Dungeons & Dragons (or any roleplaying game, for that matter) is about telling a story together. Many Dungeon Masters go above and beyond to immerse players in the roleplaying experience.
Some use miniatures or models atop battlemats to help players visualize the events that are taking place (especially combat). Others use music to set the tone, create atmosphere, or provide dramatic effect.
These little bits of set dressing can be simple or elaborate, but they all contribute to a better roleplaying experience.
Now imagine if you could turn the dial up to 11 and really immerse yourself in your setting. Say, by playing D&D in an actual castle.
That’s the idea behind D&D in a Castle, a special event being held in Challain-la-Potherie, France, from July 1st to the 5th.
Check out the sales pitch:
Spend four days playing Dungeons and Dragons in a castle with world class DMs in a vacation like none you have ever experienced. Retreat into a magnificently restored castle for a spot of luxury, relaxation, and, of course, role-playing.
Yup, a team of professional Dungeon Masters help attendees to build their characters and familiarize themselves with the game before they even walk through the door. And after that, there are two daily RPG sessions and optional ones in the evening.

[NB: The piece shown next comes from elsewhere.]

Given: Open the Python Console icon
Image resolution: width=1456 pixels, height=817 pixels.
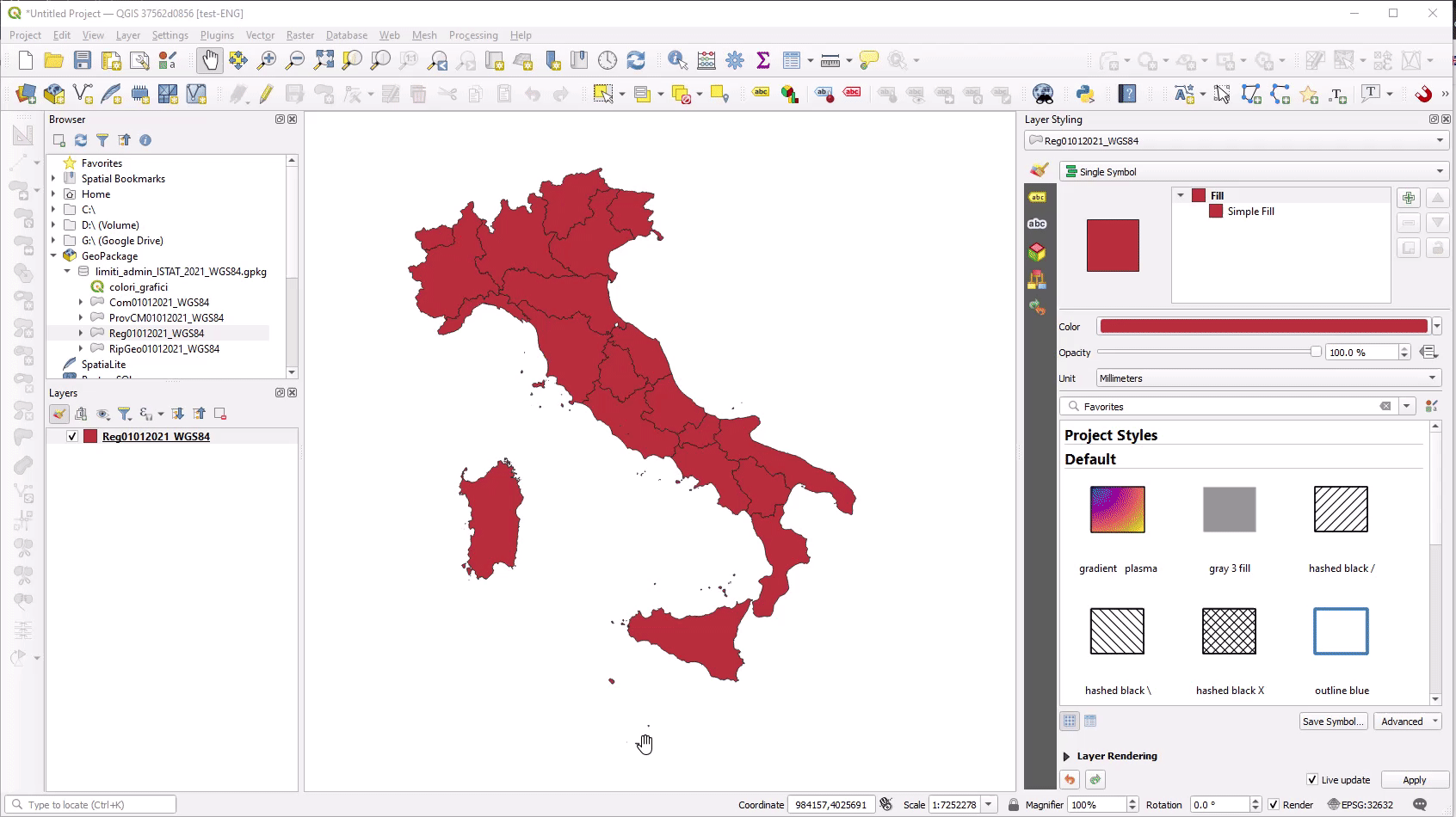Looking at the screenshot, I should [1084, 94].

Over the course of the five days, you are guaranteed to play at least 24 hours of Dungeons & Dragons.
Now THAT is immersion.
With names like Jeremy Crawford (the lead rules developer for D&D) and Satine Phoenix (actress, artist, and DM) involved, this is sure to be a massively creative event, and I am thoroughly envious of anyone and everyone attending.
This will certainly raise the bar for D&D night at the house afterward. Dimming the lights and putting on some mood music will pale in comparison to the palatial spread at Challain-la-Potherie.
Of course, if you’re looking for a more affordable option here in the US, I highly recommend Troll Haven in Sequim, Washington. The Gate Keeper’s Castle is absolutely awesome, and the perfect setting for a LARP, an escape room, or some immersive D&D.
Just be careful if you invite a rogue to the castle, folks. They have sticky fingers.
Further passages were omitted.